Pharmacokinetics and pharmacodynamics of rFVIIa and new improved bypassing agents for the treatment of haemophilia

Summary.  Animal models have played a critical role in developing our understanding of haemophilia and its treatment. For example, studies in mice and dogs have provided insights into the pharmacokinetics and pharmacodynamics of recombinant activated factor VII (rFVIIa). Such studies have shown that antithrombin has a significant impact on clearance of rFVIIa, which explains discrepancies between the antigen and activity half‐lives of rFVIIa. Animal studies have also shown that the major clearance organs for rFVIIa are the liver and the kidneys, whereas distribution studies suggest that FVII and rFVIIa leave the circulation and enter the tissues, before returning to the circulation through the lymph. One agent that has benefited greatly from the use of animal models in its development is vatreptacog alfa, a new analogue of rFVIIa. Promising in vitro results, including increased generation of FXa, shortened clotting times and increased clot stability, were subsequently confirmed in animal models.
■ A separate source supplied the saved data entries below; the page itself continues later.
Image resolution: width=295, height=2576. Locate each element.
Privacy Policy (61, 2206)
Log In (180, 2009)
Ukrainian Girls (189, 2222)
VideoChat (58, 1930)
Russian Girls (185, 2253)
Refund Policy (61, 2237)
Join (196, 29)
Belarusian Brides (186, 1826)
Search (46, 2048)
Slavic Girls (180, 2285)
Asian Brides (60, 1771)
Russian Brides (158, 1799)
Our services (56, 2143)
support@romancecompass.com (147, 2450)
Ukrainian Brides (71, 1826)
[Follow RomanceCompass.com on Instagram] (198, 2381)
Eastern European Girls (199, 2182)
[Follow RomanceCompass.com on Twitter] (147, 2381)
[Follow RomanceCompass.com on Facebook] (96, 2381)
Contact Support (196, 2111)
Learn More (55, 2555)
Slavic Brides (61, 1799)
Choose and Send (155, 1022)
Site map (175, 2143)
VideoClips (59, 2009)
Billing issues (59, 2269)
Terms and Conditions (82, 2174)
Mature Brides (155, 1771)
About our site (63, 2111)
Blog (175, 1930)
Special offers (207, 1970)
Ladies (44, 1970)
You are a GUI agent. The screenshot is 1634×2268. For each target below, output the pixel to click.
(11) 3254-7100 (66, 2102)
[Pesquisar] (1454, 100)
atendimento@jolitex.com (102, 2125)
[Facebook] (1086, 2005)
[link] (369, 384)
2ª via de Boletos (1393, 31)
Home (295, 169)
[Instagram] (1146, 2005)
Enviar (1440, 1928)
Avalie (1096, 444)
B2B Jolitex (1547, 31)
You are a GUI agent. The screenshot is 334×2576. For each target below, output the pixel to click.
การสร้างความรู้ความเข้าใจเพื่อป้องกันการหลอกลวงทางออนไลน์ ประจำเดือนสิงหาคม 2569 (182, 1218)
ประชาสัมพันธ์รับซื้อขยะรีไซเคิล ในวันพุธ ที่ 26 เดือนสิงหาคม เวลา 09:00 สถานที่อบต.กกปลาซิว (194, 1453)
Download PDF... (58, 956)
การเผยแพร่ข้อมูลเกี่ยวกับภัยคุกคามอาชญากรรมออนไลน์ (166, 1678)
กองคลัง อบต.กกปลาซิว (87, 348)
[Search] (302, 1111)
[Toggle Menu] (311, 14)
In a severe tail‐bleed model in FVIII knock‐out mice, reduction in maximal blood loss was substantially greater with vatreptacog alfa than with rFVIIa, FVIII or plasma‐derived activated prothrombin complex concentrate. In a mouse model of joint bleeding, rFVIIa and vatreptacog alfa significantly reduced bleeding compared with vehicle‐treated haemophilic controls. More recently, a model of endothelial injury based on mouse cremaster muscle has been developed. Overall, animal models are a valuable tool in elucidating the haemostatic process and the effects of therapeutic agents, although direct extrapolation to the clinical setting should be done with caution.